The required output is the exact run of lines below that opens at the line with "Where should I" and closes at the line with "Show who gave".

- **Dataset entries**:
"""

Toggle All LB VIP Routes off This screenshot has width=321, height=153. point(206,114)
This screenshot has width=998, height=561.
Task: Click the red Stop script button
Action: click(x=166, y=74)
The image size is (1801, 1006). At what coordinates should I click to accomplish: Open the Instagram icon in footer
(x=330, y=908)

"""
"""

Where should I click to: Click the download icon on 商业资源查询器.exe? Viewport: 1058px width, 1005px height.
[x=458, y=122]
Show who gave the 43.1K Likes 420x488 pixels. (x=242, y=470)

"""
"""

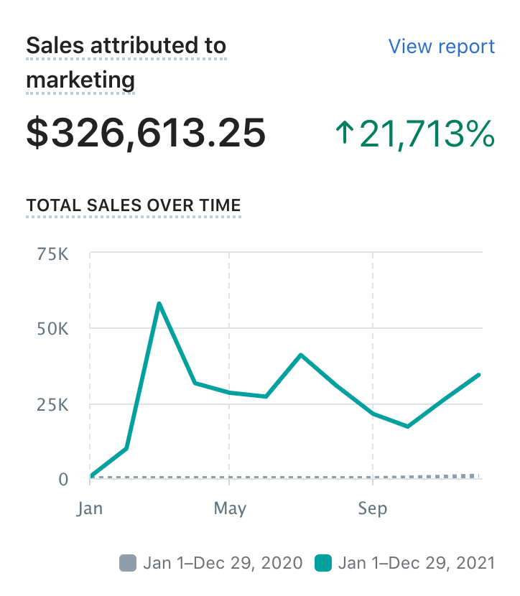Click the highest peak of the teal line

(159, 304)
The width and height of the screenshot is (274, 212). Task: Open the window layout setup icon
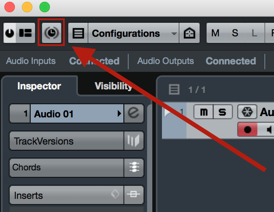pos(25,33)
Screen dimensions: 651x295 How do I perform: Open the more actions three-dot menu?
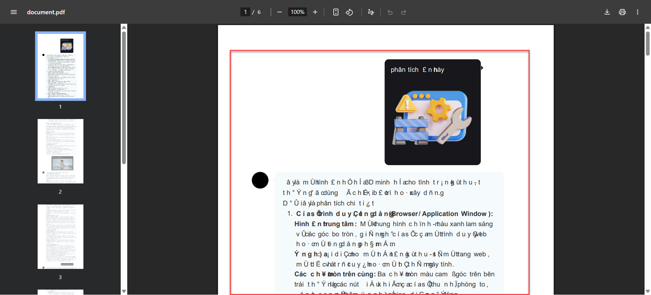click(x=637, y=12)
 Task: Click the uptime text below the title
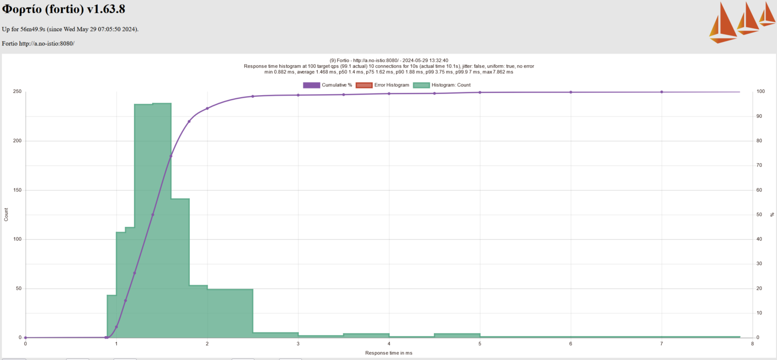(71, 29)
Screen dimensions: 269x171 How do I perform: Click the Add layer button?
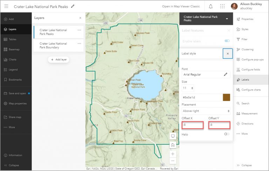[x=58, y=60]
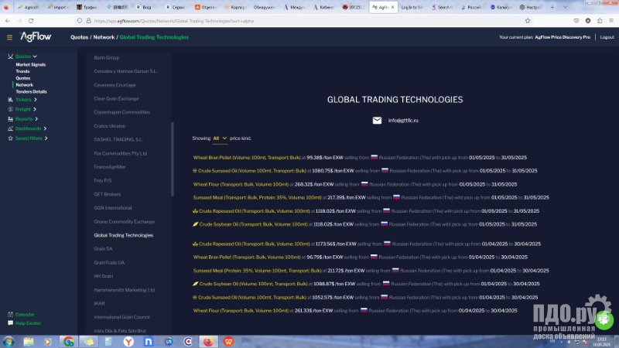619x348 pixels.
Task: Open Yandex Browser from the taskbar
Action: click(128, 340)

"""

- **Exercise answer**:
Where should I click to: Click the download icon on 商业资源查询器.exe? Viewport: 1058px width, 1005px height.
[x=458, y=122]
Show who gave the 43.1K Likes 420x488 pixels. (x=242, y=470)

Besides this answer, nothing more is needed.